Essas apostas terão de ser acompanhadas por iniciativas destinadas a atrair e fixar pessoas, e sobretudo talento, em regiões demograficamente deprimidas. As IES são elementos centrais da preconizada estratégia de desenvolvimento regional com base no conhecimento.

Neste contexto, consideram-se como principais desafios desta estratégia: – A criação e alimentação de círculos virtuosos de: desenvolvimento e atração de talento; utilização desse

capital humano para a produção de conhecimento novo, criatividade e inovação; geração de valor com base em estratégia, competência e inovação; melhoria das condições de vida (incluindo melhores empregos); e, consequente melhoria da atratividade regional.

– A existência de apostas nacionais em espaços regionais ao nível de ofertas educativas e estruturas de investigação. Por exemplo, os centros de excelência em ensino e investigação em agricultura, pecuária e floresta deverão ser colocados no interior e assumidos como projetos nacionais, com diferenciação positiva.

CAPITULO 7 – UM BANCO DE DESENVOLVIMENTO REGIONAL DE NOVO TIPO PARA ALAVANCAR

O NÍVEL TECNOLÓGICO, A QUALIDADE DE GESTÃO E A COMPETITIVIDADE DAS EMPRESAS

7.1 – Enquadramento O que a generalidade dos portugueses, por ventura, mais esperarão da regionalização será a criação de

condições favoráveis ao desenvolvimento económico. Isto é, a disseminação no território nacional de empresas bem geridas, dominando tecnologias que acrescentam valor, defendem postos de trabalho qualificadas, longe de precaridade, permitindo o pagamento de salários decentes na base de produtividades elevadas e exibindo assinaláveis níveis de competitividade tanto na exportação como no mercado interno. Empresas com futuro a bem dos empresários, dos trabalhadores e das comunidades que as acolhem.

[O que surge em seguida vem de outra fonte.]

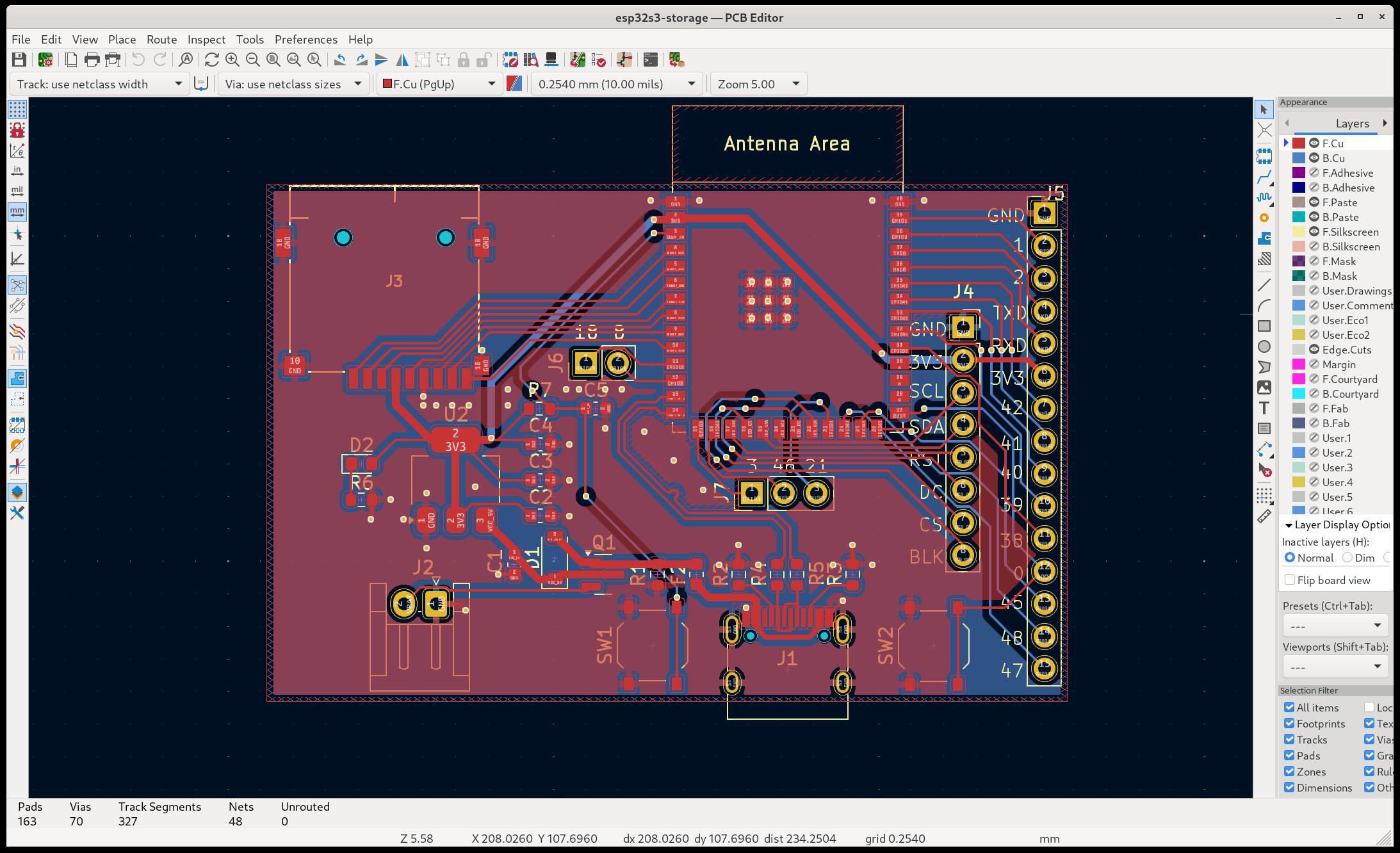Viewport: 1400px width, 853px height.
Task: Switch units to millimeters icon
Action: coord(17,211)
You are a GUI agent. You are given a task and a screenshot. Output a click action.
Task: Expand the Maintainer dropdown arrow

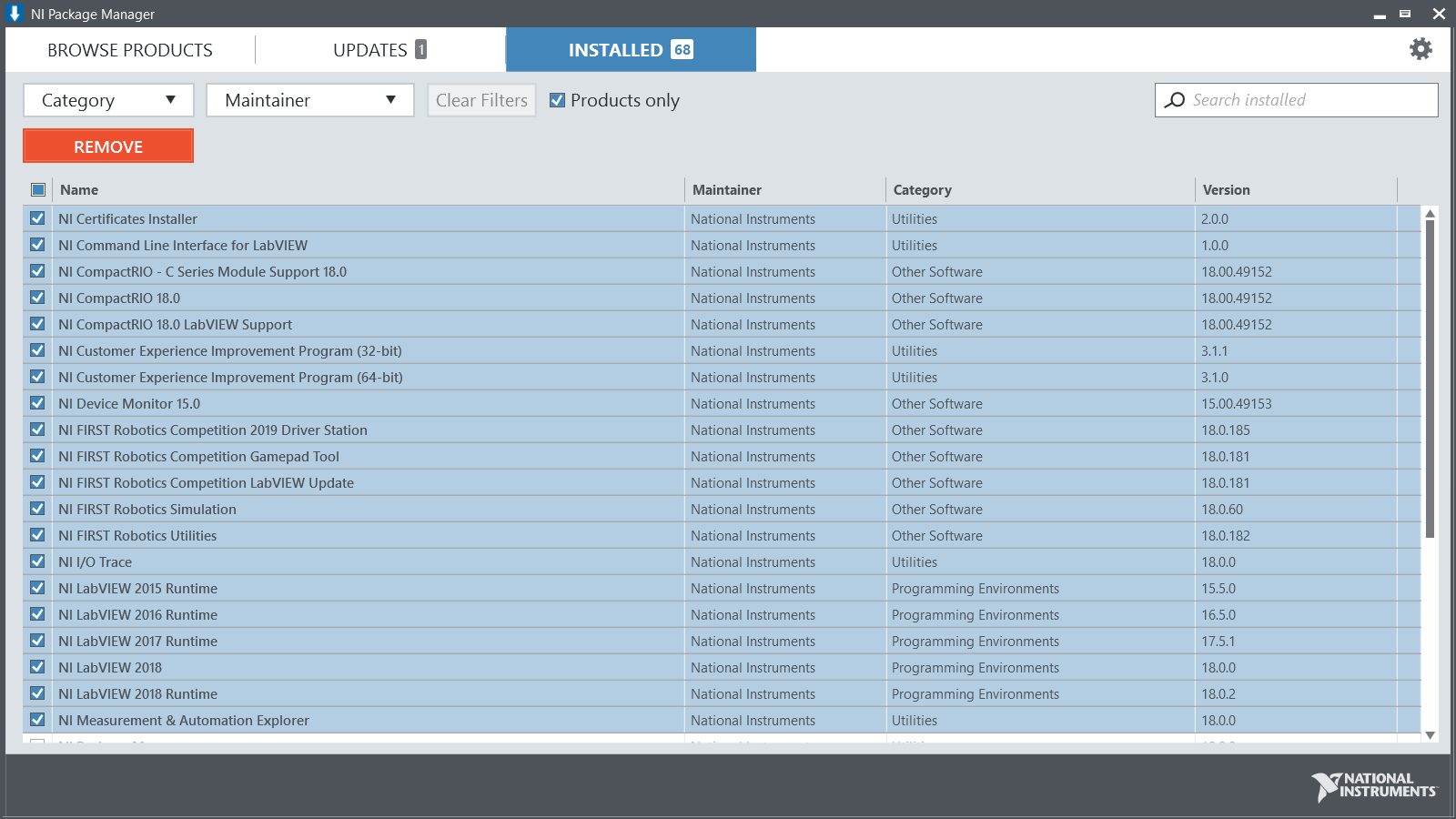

Para obter estes resultados não chega criar por lei as regiões, entregando aos seus órgãos e administrações processos político-administrativos tradicionais.

São imprescindíveis novos instrumentos e novas políticas públicas para que a regionalização seja potencializadora tanto da melhor mobilização dos recursos endógenos como da significativa atração de recursos com origem externa à região.

É preciso recorrer a novos métodos de promoção do investimento se se quiser ter êxito na requalificação e expansão das empresas existentes e na consolidação de novas empresas criadoras de novos postos de trabalho completamente fora do mundo da precariedade. É neste contexto que a Comissão estudou e recomenda a criação de um Banco de Desenvolvimento Regional de novo tipo para alavancar o nível tecnológico, a qualidade de gestão e a competitividade de uma nova vaga de empresas reforçadoras do desenvolvimento económico regional e do país, bem como para apoiar infraestruturas e equipamentos complementares desses objetivos.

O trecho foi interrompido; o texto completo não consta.